Badenoch, who had sparked a recent controversy with her comments on her Nigerian identity, said she trusts the British police more than the Nigerian police.
The Nigerian-British opposition Conservative Party leader, Kemi Badenoch, has described Nigeria as a “very poor country” where people do anything including the police stealing from the helpless people.
Badenoch, who had sparked a recent controversy with her comments on her Nigerian identity, said she trusts the British police more than the Nigerian police.
Badenoch in an interview with The Free Press, which is making the rounds on social media said she had several negative experiences with the Nigerian police, including when the police stole her brother’s shoes and wristwatch, but her experiences with the British police had been positive.

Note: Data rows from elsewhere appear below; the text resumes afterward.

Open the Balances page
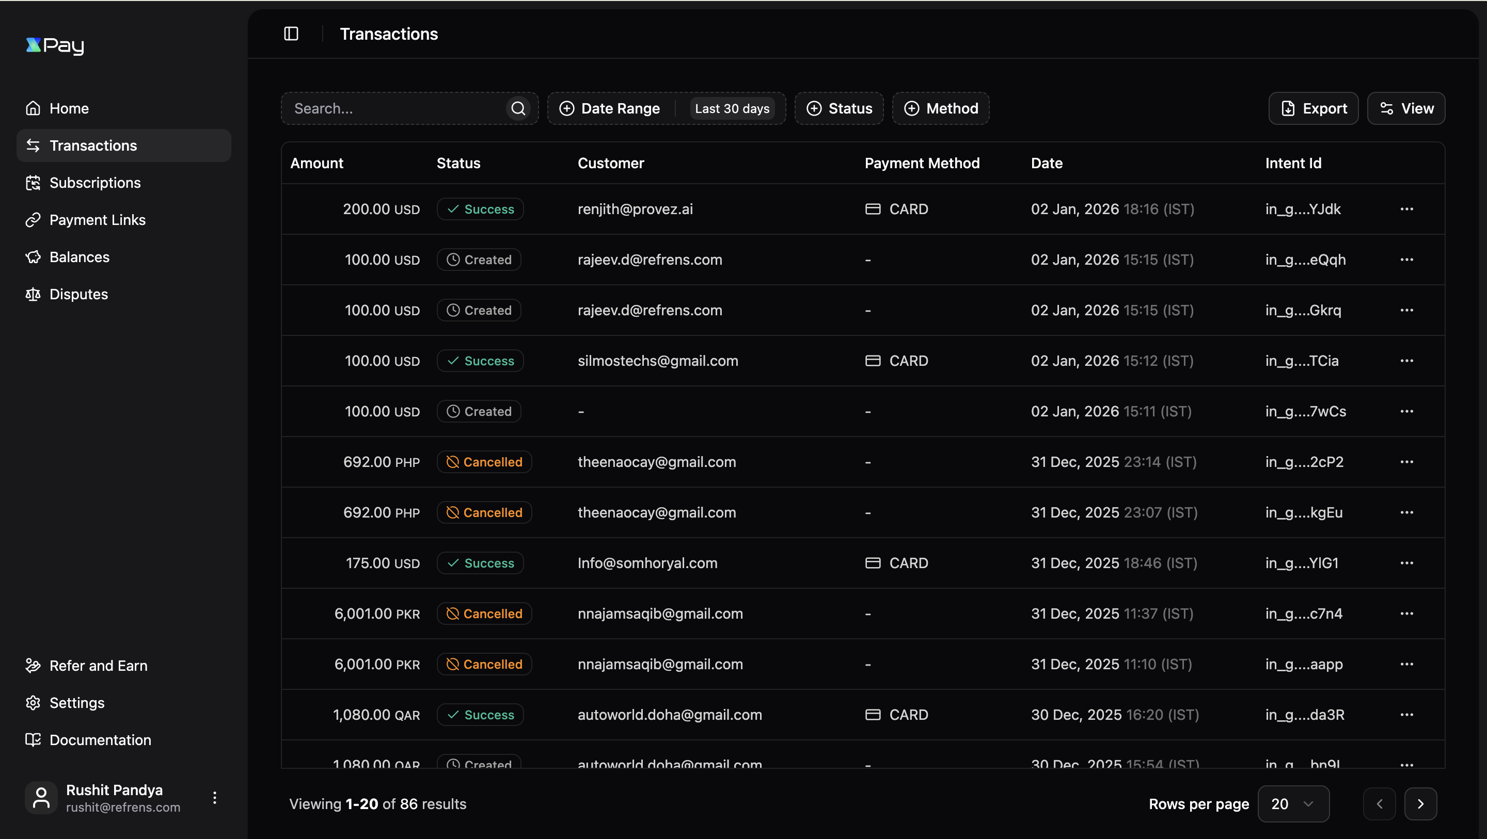This screenshot has width=1487, height=839. point(79,257)
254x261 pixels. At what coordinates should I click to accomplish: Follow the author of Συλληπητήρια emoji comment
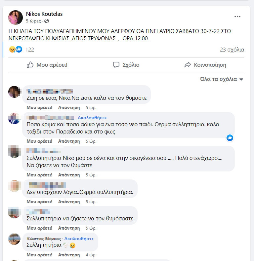(79, 239)
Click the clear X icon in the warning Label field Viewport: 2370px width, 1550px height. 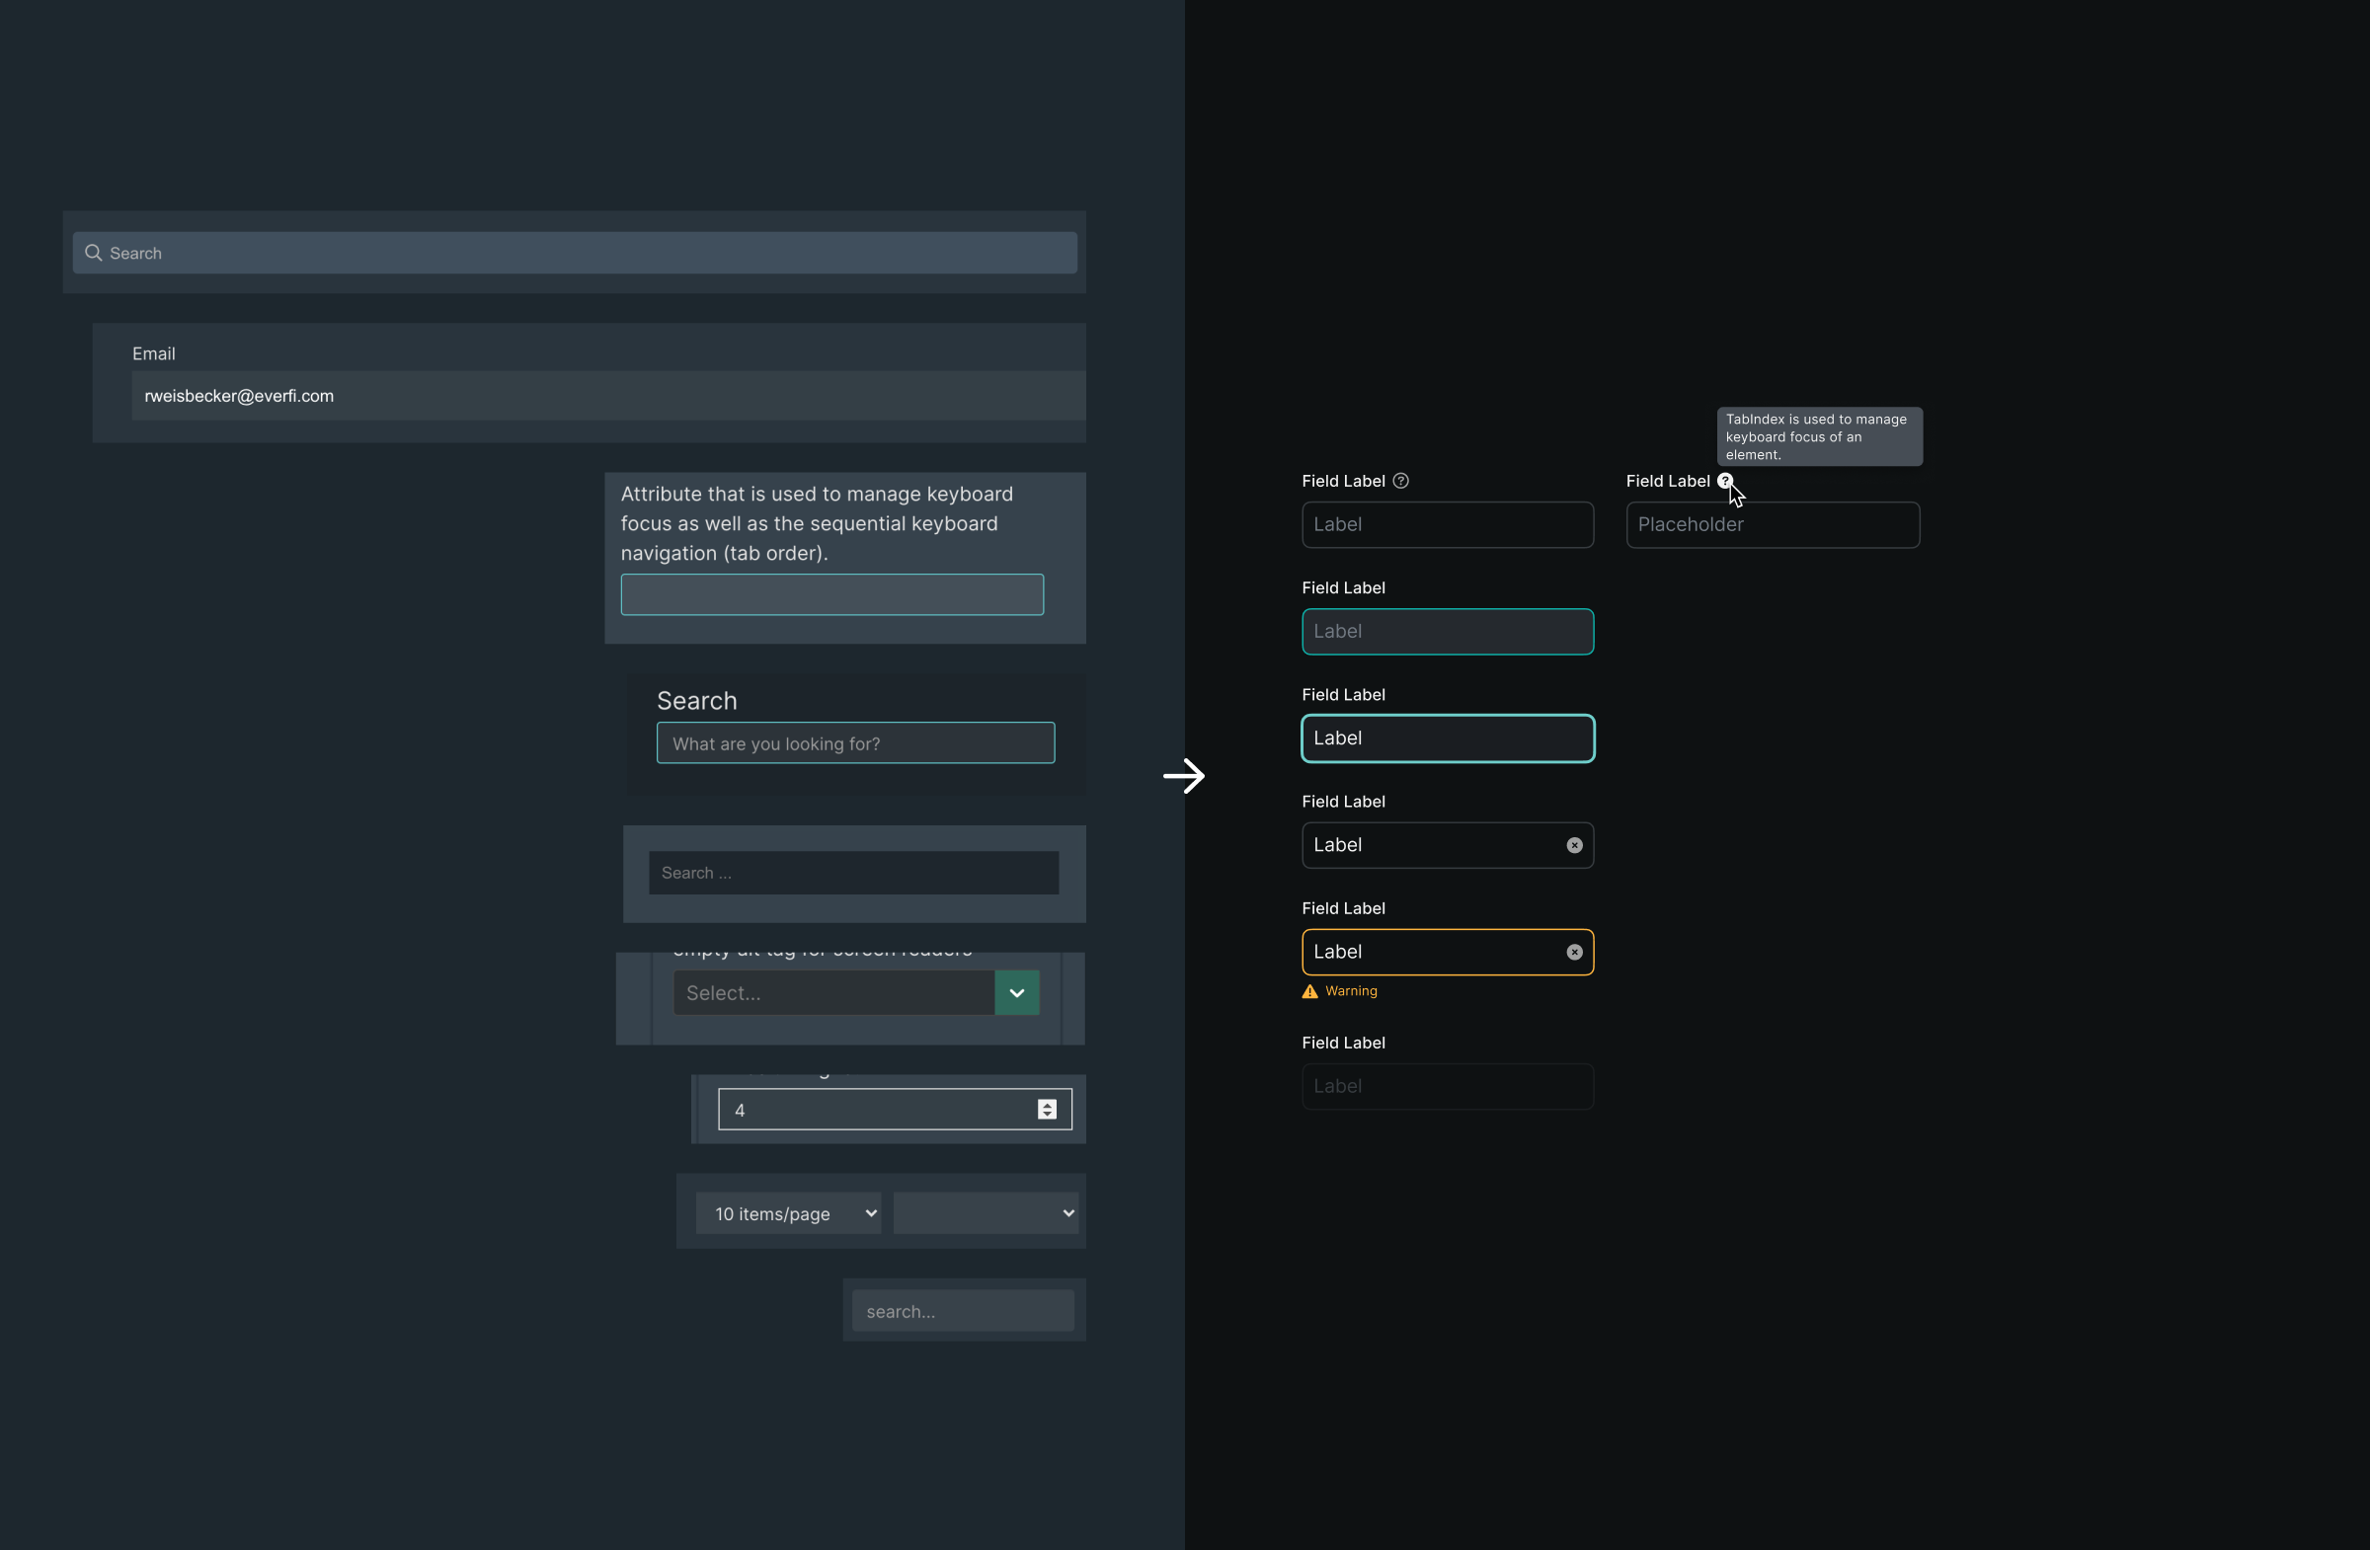click(1573, 952)
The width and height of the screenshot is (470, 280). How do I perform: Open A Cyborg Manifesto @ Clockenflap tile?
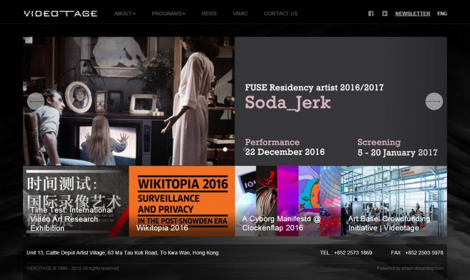pyautogui.click(x=287, y=201)
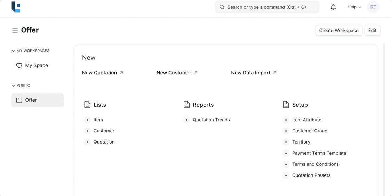The width and height of the screenshot is (391, 196).
Task: Open the Payment Terms Template link
Action: click(x=319, y=153)
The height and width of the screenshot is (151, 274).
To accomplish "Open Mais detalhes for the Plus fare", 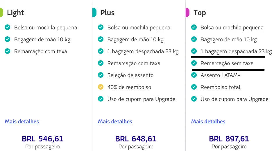I will tap(115, 121).
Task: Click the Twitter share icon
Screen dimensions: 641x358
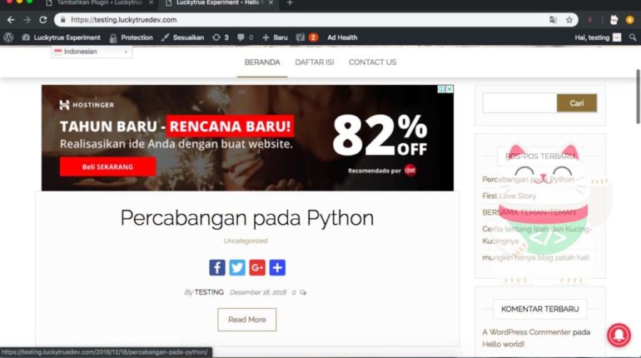Action: pyautogui.click(x=237, y=267)
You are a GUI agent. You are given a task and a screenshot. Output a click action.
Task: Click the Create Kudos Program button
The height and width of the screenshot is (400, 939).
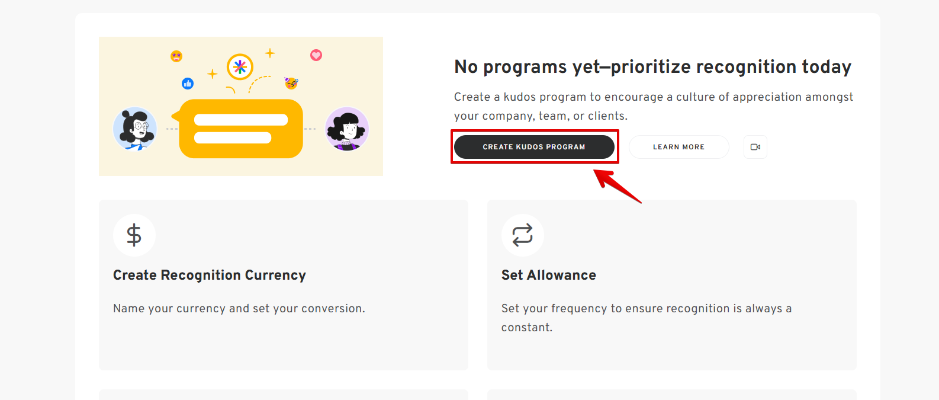coord(533,147)
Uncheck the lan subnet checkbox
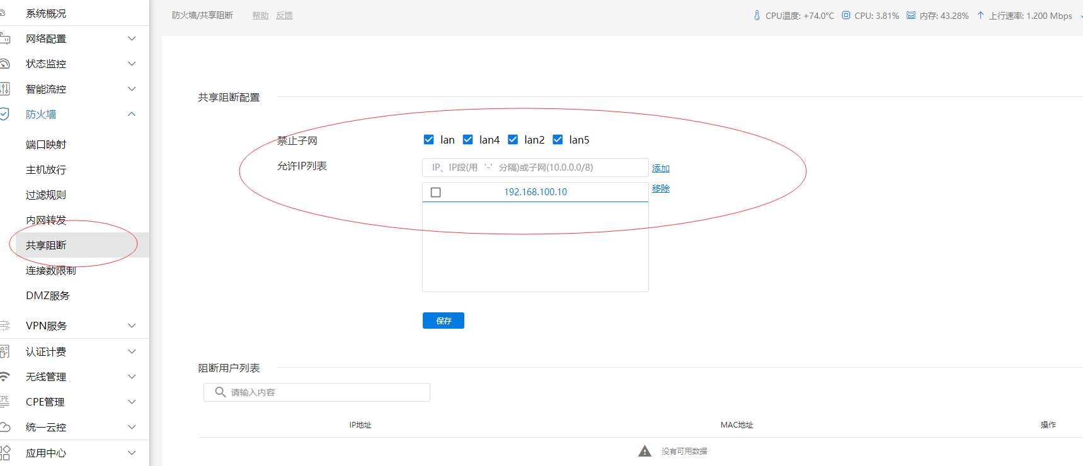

During the interview, Badenoch, who was asked if she trusted the British police, said, “I do. My experience with the police in Nigeria was very negative, and coming to the UK, my first experience with the police was very positive.
“The police in Nigeria would rob us. I remember the police stealing my brother’s shoes and his watch. It’s a very poor country, so people do all sorts of things and giving people a gun is just a license to intimidate but that is not the ball we should use for the British police.
“My experience was very positive, like when I was burgled for example, the police were there, they were very helpful and they eventually got the person in 2004.”
SaharaReporters had reported that Badenoch stated that she identifies more with her Yoruba heritage than with Nigeria as a whole.
In an interview with The Spectator, Badenoch had expressed that she feels little connection to northern Nigeria, which she described as a “haven for Islamism and Boko Haram.”
“I find it interesting that everybody defines me as being Nigerian. I identify less with the country than with the specific ethnicity (Yoruba),” she had remarked.